No obstante, la reciente exclusión de la acuicultura de determinadas medidas extraordinarias de apoyo al sector primario vuelve a poner de relieve una debilidad estructural en su reconocimiento dentro de las políticas públicas.
No obstante, persisten retos estructurales. La complejidad regulatoria, la competencia de importaciones con menores exigencias y las limitaciones en infraestructuras críticas —especialmente el acceso a energía— continúan condicionando el ritmo de desarrollo de nuevos proyectos.
A ello se añade la falta de mecanismos automáticos de respuesta en situaciones de crisis, a diferencia de lo que ocurre en la agricultura, la ganadería o la pesca extractiva.

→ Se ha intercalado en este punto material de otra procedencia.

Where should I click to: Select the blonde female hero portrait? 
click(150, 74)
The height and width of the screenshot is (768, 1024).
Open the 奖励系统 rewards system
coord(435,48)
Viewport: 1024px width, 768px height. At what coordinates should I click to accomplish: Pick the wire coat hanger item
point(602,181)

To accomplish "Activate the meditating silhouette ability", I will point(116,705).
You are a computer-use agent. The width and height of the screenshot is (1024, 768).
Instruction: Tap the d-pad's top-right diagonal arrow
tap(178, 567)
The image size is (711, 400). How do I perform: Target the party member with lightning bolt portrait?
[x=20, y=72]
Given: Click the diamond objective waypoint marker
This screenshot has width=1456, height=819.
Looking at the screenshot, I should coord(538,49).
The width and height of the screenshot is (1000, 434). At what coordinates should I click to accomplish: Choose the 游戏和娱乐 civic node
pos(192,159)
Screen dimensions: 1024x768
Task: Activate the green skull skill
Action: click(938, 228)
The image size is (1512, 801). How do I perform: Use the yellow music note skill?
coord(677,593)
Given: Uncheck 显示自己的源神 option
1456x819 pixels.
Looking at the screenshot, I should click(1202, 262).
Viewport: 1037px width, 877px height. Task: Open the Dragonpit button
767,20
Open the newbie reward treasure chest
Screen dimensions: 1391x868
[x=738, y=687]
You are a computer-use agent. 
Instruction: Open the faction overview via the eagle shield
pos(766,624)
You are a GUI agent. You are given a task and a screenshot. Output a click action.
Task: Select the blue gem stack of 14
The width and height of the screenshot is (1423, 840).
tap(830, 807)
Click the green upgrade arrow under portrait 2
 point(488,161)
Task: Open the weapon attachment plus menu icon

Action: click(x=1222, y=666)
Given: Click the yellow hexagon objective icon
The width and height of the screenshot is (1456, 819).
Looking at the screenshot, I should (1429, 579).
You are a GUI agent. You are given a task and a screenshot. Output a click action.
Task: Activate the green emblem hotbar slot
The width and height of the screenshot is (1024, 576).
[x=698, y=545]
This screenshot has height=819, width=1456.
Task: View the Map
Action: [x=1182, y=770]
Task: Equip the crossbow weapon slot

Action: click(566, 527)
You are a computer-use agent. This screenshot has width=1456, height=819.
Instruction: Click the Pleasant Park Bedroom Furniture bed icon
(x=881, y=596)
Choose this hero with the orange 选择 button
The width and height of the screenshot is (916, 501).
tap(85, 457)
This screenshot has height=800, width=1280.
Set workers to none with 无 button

En conjunto, la acuicultura en España no responde a una única dirección. Conviven modelos consolidados, nuevas especies y tecnologías emergentes en una fase de exploración activa. Más que una transformación cerrada, el sector se encuentra en construcción, sin un modelo claramente dominante, pero con señales cada vez más claras de hacia dónde puede evolucionar.
La velocidad de esta evolución dependerá no solo de la inversión y la tecnología, sino también de la capacidad del marco regulatorio y de apoyo público para acompañar al sector en este proceso.